::: Text shown :::

In 1977 Lavina married Paul L. Anderson, a historic architect and museum designer. The couple bought an older house on Roberta Street in Salt Lake City from Marybeth Raynes and quickly evolved the tradition of sending an annual Christmas card bearing a sketch of the house or yard by Paul and an informative message by Lavina. Their son Christian was born in 1980.
In 1981 Lavina was dismissed from the Ensign for attempting to mail to Sunstone magazine a copy of a general conference speech by Elder Hartman Rector which had undergone a mandatory revision for publication in Ensign. (Interestingly, Elder Rector himself was sending out copies of his unedited talk to anyone to requested one.) Since 1981 Lavina has been self-employed under the professional title Editing, Inc. Working from her home in Salt Lake City or her summer home in Lamb’s Canyon up Parley’s Canyon, she writes and edits family and regional histories. She also does much voluntary editing and serves on many boards and committees. She is editor of the Journal of Mormon History and a member of the board of directors of Signature Books, Inc.

::: Information provided :::

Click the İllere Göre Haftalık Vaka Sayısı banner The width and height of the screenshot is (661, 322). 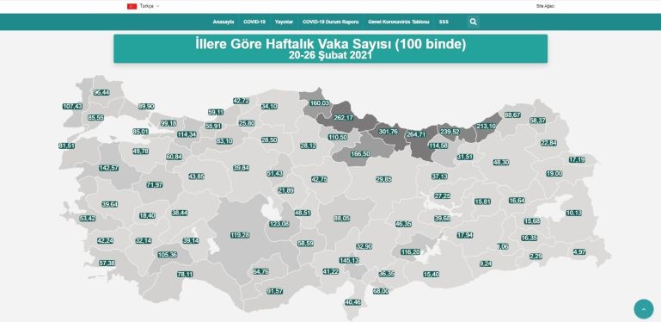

:::

**Set task:**
Reproduce the biographical passage about Lavina above word for word, from beginning to end.

**Full response:**
In 1977 Lavina married Paul L. Anderson, a historic architect and museum designer. The couple bought an older house on Roberta Street in Salt Lake City from Marybeth Raynes and quickly evolved the tradition of sending an annual Christmas card bearing a sketch of the house or yard by Paul and an informative message by Lavina. Their son Christian was born in 1980.
In 1981 Lavina was dismissed from the Ensign for attempting to mail to Sunstone magazine a copy of a general conference speech by Elder Hartman Rector which had undergone a mandatory revision for publication in Ensign. (Interestingly, Elder Rector himself was sending out copies of his unedited talk to anyone to requested one.) Since 1981 Lavina has been self-employed under the professional title Editing, Inc. Working from her home in Salt Lake City or her summer home in Lamb’s Canyon up Parley’s Canyon, she writes and edits family and regional histories. She also does much voluntary editing and serves on many boards and committees. She is editor of the Journal of Mormon History and a member of the board of directors of Signature Books, Inc.